The answer isn’t nostalgia. The answer is intentionality. Perhaps a family can begin with two device-free meals each week. Perhaps children can select and prepare food. Perhaps parents can ask questions that can’t be answered with one word. What made you proud today? What worried you? Who needed your kindness? What do you need from us this week?
These practices may appear ordinary, but families are often saved through ordinary things repeated faithfully.
Next Steps for Family Synergy
The responsible fatherhood field must help fathers understand that presence is built through such moments. The marriage and relationship education field must help couples create the communication, trust, cooperation, and shared expectations that make these moments possible. Programs shouldn’t merely teach adults how to avoid conflict. They should help families establish rituals that produce connection.
Family synergy begins when the mother isn’t expected to carry the emotional, logistical, and caregiving burden alone.
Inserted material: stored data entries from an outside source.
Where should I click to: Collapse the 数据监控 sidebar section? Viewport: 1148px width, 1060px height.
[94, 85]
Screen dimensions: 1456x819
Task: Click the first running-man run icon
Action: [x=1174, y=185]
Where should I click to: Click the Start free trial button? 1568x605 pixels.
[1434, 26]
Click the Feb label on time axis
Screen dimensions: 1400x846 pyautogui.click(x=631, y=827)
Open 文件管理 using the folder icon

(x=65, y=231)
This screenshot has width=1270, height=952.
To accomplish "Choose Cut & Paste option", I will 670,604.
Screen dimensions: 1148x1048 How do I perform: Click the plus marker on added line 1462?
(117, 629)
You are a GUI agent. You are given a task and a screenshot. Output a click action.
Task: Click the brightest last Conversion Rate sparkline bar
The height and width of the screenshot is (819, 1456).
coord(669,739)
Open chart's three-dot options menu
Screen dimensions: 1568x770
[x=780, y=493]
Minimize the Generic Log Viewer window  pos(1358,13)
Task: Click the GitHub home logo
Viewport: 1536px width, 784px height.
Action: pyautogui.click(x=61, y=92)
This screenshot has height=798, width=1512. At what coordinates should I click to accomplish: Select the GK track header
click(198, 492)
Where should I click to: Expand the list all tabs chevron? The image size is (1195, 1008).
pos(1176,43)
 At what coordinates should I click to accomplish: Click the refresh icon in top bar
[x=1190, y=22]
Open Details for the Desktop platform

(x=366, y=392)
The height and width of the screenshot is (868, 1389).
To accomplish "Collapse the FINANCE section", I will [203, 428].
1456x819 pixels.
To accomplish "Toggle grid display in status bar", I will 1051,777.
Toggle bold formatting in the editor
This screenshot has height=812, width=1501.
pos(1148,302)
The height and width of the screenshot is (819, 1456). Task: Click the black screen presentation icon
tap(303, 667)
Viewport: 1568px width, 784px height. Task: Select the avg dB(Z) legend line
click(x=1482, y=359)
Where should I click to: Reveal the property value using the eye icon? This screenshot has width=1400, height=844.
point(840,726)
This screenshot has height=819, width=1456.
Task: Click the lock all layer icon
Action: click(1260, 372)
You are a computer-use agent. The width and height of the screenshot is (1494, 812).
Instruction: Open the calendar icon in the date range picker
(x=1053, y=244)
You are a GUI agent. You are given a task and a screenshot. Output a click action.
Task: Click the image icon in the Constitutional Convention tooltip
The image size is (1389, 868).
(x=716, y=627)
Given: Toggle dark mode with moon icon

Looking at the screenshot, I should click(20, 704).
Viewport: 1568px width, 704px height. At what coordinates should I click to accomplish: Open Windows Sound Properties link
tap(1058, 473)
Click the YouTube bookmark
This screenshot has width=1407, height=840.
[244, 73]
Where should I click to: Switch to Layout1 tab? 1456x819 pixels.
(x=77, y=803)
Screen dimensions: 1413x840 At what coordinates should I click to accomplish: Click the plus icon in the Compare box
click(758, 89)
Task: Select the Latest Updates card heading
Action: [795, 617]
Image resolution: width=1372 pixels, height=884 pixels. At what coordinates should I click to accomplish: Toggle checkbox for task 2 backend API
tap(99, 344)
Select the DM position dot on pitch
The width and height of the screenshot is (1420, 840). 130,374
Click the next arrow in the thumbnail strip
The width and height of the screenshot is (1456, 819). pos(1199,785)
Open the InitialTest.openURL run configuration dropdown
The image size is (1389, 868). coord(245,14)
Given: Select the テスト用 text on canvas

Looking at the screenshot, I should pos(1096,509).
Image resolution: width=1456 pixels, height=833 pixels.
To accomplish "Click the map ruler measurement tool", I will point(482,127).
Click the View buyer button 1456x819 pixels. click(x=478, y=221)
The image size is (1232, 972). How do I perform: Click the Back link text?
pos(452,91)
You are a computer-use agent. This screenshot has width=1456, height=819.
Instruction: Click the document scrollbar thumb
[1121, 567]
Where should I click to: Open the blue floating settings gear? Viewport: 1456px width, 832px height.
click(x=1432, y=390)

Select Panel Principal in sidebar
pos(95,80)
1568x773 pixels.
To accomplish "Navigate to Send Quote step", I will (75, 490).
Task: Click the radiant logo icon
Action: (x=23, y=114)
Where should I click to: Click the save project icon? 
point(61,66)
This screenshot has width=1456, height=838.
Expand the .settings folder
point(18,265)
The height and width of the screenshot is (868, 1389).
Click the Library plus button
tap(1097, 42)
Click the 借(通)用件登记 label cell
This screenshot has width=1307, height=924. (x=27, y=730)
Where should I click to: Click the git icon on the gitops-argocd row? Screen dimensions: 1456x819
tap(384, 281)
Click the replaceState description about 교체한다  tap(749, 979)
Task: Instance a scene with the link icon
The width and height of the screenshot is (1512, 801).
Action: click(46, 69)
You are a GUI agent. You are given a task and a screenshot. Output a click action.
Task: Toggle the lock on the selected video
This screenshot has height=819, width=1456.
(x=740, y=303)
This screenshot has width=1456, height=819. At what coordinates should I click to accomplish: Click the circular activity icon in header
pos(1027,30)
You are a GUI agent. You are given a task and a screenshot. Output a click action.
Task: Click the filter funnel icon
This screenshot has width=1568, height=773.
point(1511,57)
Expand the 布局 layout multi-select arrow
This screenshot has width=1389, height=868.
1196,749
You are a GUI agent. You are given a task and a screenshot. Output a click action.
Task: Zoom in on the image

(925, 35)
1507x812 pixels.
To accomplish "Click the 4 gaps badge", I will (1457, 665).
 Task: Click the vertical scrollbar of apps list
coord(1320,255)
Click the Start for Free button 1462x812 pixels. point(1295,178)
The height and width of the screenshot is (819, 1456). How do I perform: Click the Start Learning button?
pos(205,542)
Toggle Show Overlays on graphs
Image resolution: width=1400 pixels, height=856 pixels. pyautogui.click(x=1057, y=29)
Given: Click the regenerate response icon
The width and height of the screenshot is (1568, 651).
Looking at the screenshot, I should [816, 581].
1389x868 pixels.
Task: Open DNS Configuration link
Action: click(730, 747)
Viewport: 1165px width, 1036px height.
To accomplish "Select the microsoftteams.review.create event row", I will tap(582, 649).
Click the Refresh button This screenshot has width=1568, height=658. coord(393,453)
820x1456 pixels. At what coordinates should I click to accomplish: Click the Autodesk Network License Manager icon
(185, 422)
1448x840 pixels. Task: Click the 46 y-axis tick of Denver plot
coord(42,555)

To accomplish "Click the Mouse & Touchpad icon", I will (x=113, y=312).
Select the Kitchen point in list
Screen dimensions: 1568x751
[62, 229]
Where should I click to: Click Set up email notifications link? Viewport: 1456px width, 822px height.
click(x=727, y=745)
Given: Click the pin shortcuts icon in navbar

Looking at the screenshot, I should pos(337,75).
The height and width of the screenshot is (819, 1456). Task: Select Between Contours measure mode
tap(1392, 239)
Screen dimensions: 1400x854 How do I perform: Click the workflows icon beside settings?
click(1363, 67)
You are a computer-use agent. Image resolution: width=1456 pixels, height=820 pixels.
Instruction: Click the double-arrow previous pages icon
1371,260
It begins when the father isn’t reduced to a wallet, a risk factor, or a name missing from an intake form. It grows when children are given both a voice and a role. And it’s protected when couples and co-parents learn to approach hardship through the language of “we.”
The work ahead isn’t simply to place more fathers inside existing family programs. It’s to reconsider the architecture of those programs. Fathers must be present in research questions, curricua, staffing, outreach, data collection, professional training, and definition of success.
There should be a chair for him before he arrives.
When that happens, we may discover what Dr. Barnwell’s roundtable made so clear. Fathers were never separate from the marriage and relationship conversation. They were never outside maternal and child health. They were never incidental to family stability.
We simply built too many rooms without leaving space for them.
Now we have an opportunity to rebuild. Not around the father alone. Not around the mother alone. Not around an idealized image of family life that ignores struggle, separation, or complexity.
We must build around the entire family. A family where everyone is seen and heard. A family where everyone is expected to contribute. A family that sends its members into the world with peace and welcomes them home with peace.
That’s family synergy, and fathers belong at the center of creating it.